Reading the lives of the great business and other leaders of the past, along with my parents and the many mentors I have had in school and work.  Also my great colleagues at all these businesses.

Nothing teaches you how great leaders think and how businesses succeed and fail better than studying the biographies of the greats and company histories.  It is the best way to learn entrepreneurial thinking.

Q:  Knowing what you know now, what advice would you have given your younger self?

Probably nothing more than what my mentors taught me at that time.  Like other entrepreneurs, I am an independent thinker and might well have ignored a lot of advice when young, enthusiastic, and confident.

Business

Q:  What is the American Business History Center? 

In 2019, my friends and I founded a 501(c)3 Non-profit, the American Business History Center.  Most fields of study require an understanding of the history of the field and how we got to where we are today.  You cannot know where you are going and what you are doing unless you know where you came from.  There is so much to be learned from the leaders, successes, and failures from the past.  Yet business schools do not even teach business history, and most businesspeople have little sense of history.  This costs our society billions of dollars, failing to learn the lessons of the past. We aim to change that.

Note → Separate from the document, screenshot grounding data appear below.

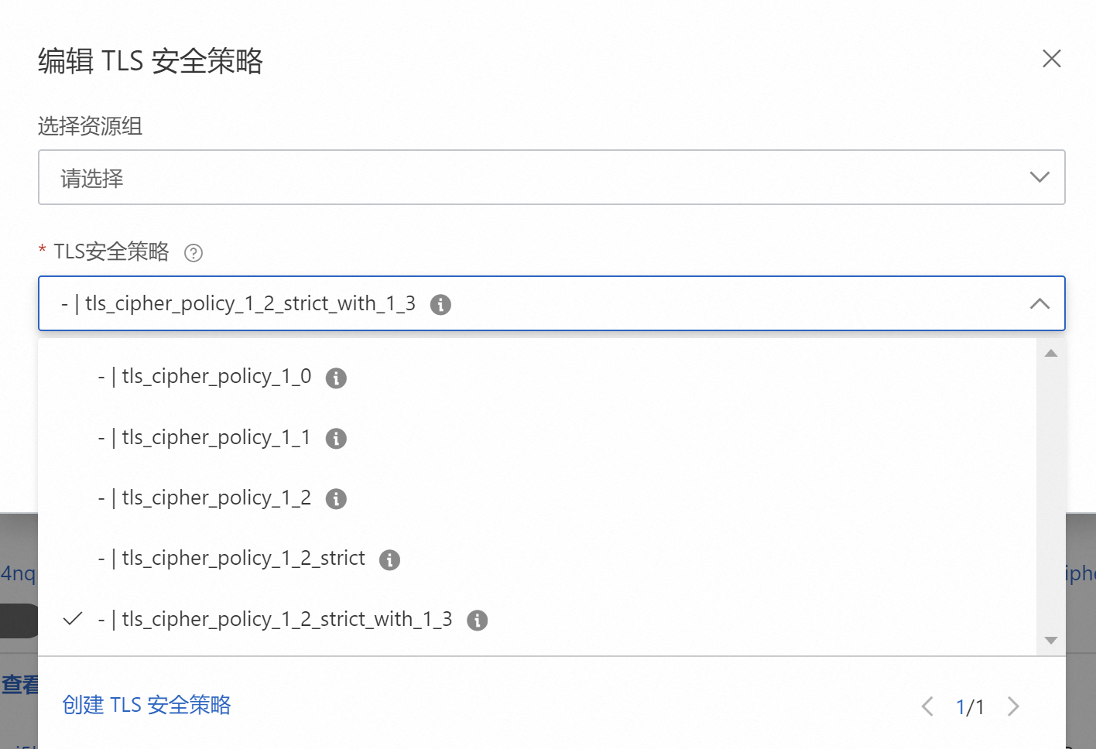The width and height of the screenshot is (1096, 749).
Task: Click info icon beside tls_cipher_policy_1_0 option
Action: point(336,378)
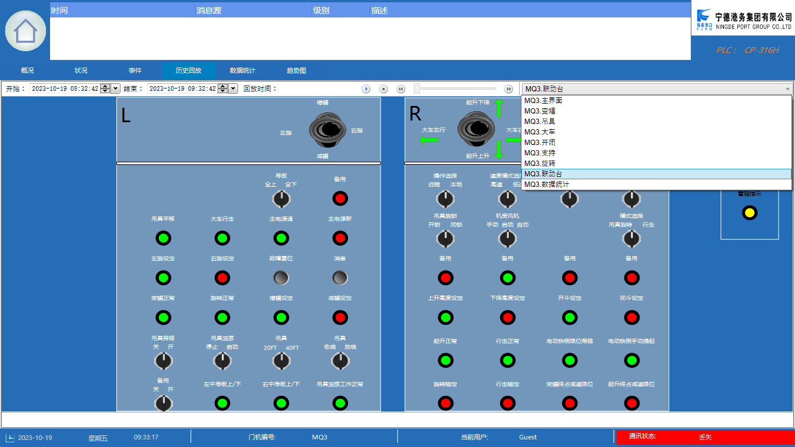Toggle the 操作选择 远程/本地 selector switch
The width and height of the screenshot is (795, 447).
tap(445, 199)
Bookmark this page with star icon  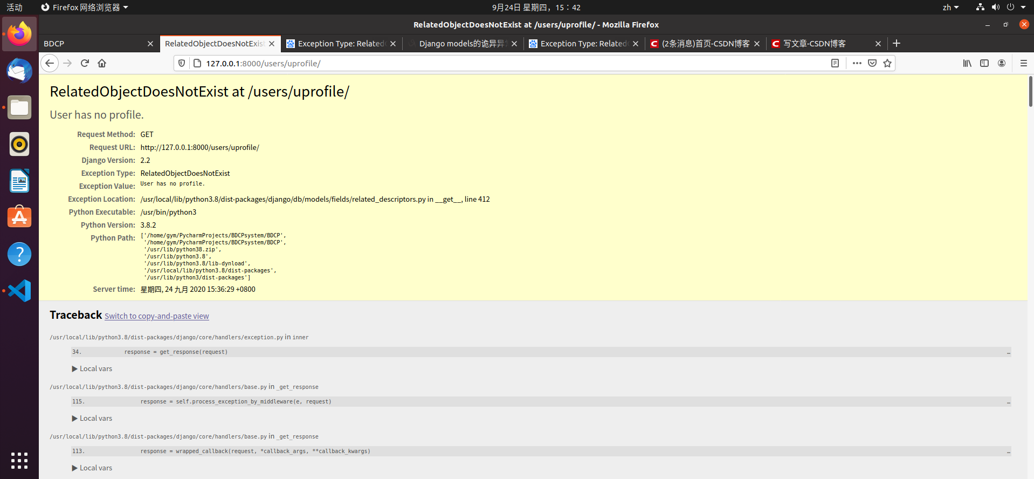887,63
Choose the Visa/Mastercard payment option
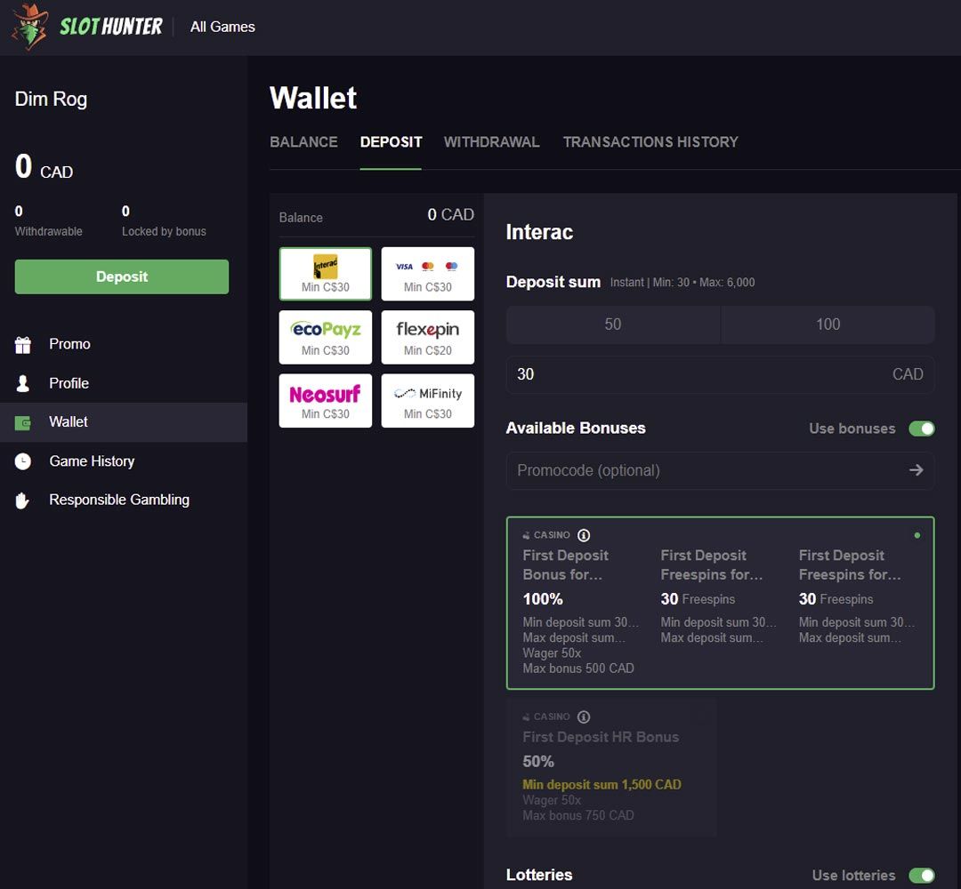 coord(428,274)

The Center is an online website that publishes a regular free email newsletter, each issue containing a story from business history.  We have also sponsored an essay contest for high school students.  The website Americanbusinesshistory.org contains hundreds of videos, free books, stories, and charts about business and economic history.

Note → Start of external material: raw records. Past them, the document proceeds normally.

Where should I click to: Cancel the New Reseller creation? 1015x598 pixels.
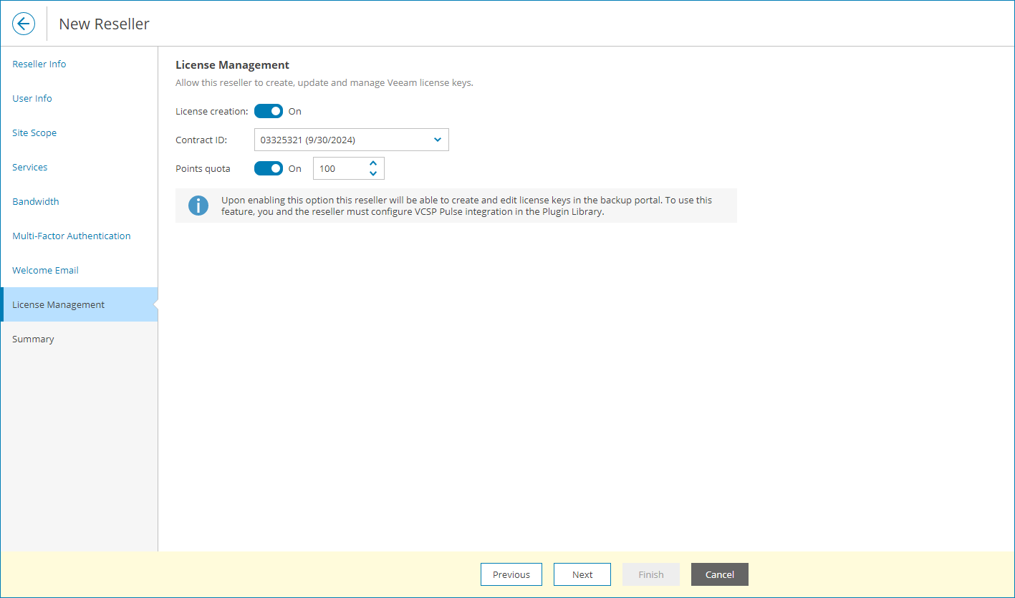coord(719,574)
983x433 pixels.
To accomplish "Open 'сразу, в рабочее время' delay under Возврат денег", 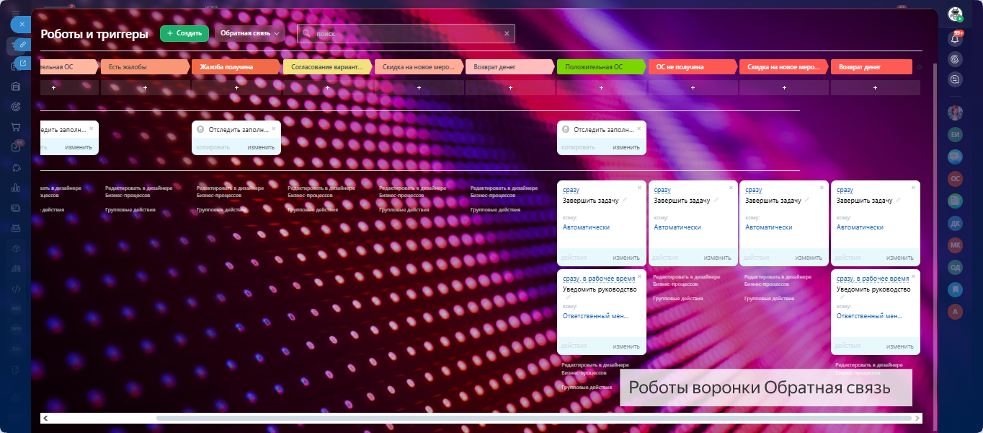I will click(x=872, y=279).
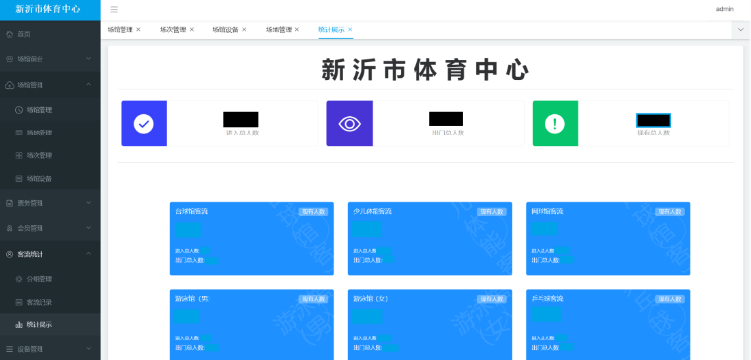
Task: Switch to the 场馆设备 tab
Action: (225, 30)
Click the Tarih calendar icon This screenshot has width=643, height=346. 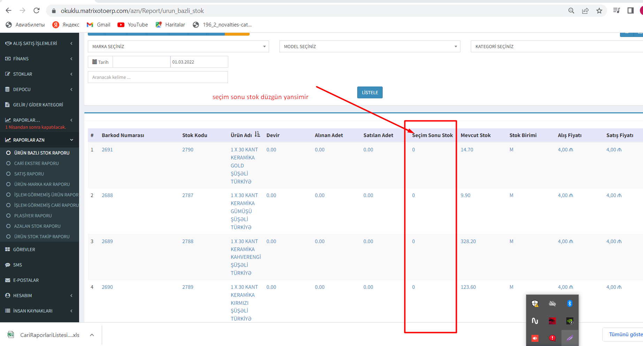tap(94, 62)
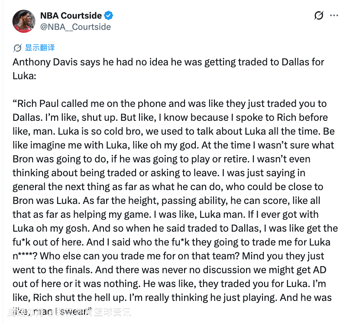
Task: Click the line starting 'that as far as helping'
Action: pos(165,214)

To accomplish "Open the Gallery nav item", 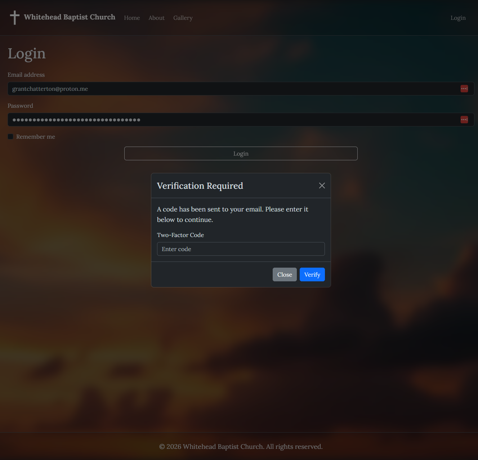I will (x=183, y=18).
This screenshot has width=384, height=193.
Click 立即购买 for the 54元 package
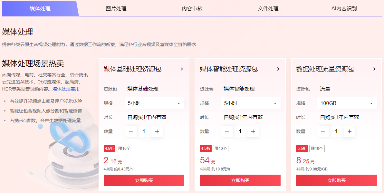(240, 180)
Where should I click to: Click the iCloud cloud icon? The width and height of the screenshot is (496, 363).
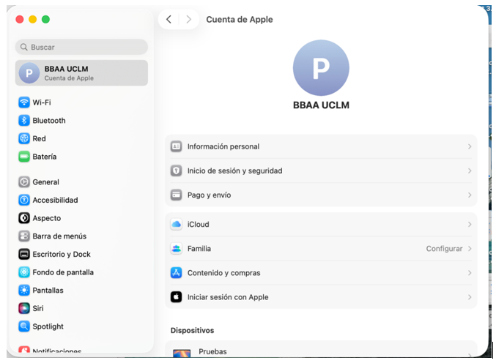point(176,225)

I have appeared on behalf of the Center on several History Channel programs, especially The Food That Built America.  In late 2021, we published a book collection of our stories, Bedtime Business Stories: Short Sagas of Business Creation, Success, and Failure, available on Amazon.

Q:  What separates the American Business History Center from its competitors?

We began this venture because no one else was doing anything about business history for the general reader and mass market.  So we have no direct competition.

Q:  What led you to start the American Business History Center? 

See above.

Q:  What has the experience of building the business taught you?

That writing books and publishing a frequent newsletter is a lot of work.  We do extensive research for everything we publish, to ensure historical accuracy and entertaining reading.

  Q:  Where do you see things headed for you and the Center in the next five years?

We will continue to build our newsletter circulation and our website usage, which have both grown very rapidly.  Over time, more people, including students and business leaders, will discover our site, and we will eventually have a tangible impact on the wisdom of the leaders of today and tomorrow.